Note. This plot shows the distribution of the phi index computed over different sources of sequences: the human-generated sequences from a RNG task, sequences generated through the three-parameter model with the logarithmic scaling of the gap to the last occurrence of a number, the two-parameter model with a distance instead of a side-switching parameter and sequences that were random permutations of the original-human-generated sequences. The distribution for each source is represented in three plots: a density plot (in arbitrary units), a boxplot, and a scatter plot where the variation along the x-axis was introduced to allow better representation of the data points. The bold line in the boxplot represents the median. The whiskers of the boxplot are limited to the IQR * 1.50.

https://doi.org/10.1371/journal.pone.0324870.g004

For the sake of brevity, a full description of the distribution of the remaining three randomness measures for data from different sources is provided in the Appendix. The general pattern was similar for all randomness measures: the approximation of human-generated sequences concerning different measures of randomness was better for the three-parameter model with the logarithmic scaling of the gap for the cycling parameter than for the two-parameter model without a cycling parameter.

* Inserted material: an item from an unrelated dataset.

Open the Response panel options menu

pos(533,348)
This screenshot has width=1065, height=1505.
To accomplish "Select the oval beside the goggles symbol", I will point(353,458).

To assess the extent of disparity between the sequences that were formed by humans, by the competing models, or by randomly permuting human sequences, we adopted the classification methodology utilized by Angelike and Musch [24]. In doing so, we performed non-parametric bootstrapping (n = 1000) to compute logistic regression models employing the randomness measure as the independent variable, and the data source as the dependent variable. This process was repeated for every combination of the human-generated sequences with the other sources (using a three-parameter model with logarithmic cycling, a two-parameter model with the distance parameter, and permuted sequences). For every bootstrapping iteration, we trained the logistic regression model by drawing 1660 random samples with replacement from the computed randomness measures. This sample size was chosen to equal twice the human sample size as we had to pair each human-generated sequence with a sequence from one of the other sources. The correct classification rate for every bootstrapping iteration was established through prediction of the source of generation of the out-of-bag data, which was not part of model training. Thus, we acquired 1000 estimates of the correct classification rate, enabling us to calculate the average and the 2.5th and 97.5th empirical confidence intervals (as presented in square brackets). This methodology was reiterated for each measure of randomness. Correct classification rates of 50% indicate that a randomness measure could discriminate between human-generated and model-generated sequences only at chance level and thus, that the model-generated sequences very closely mimicked human-generated sequences. All results from this analysis can be found in Table 2.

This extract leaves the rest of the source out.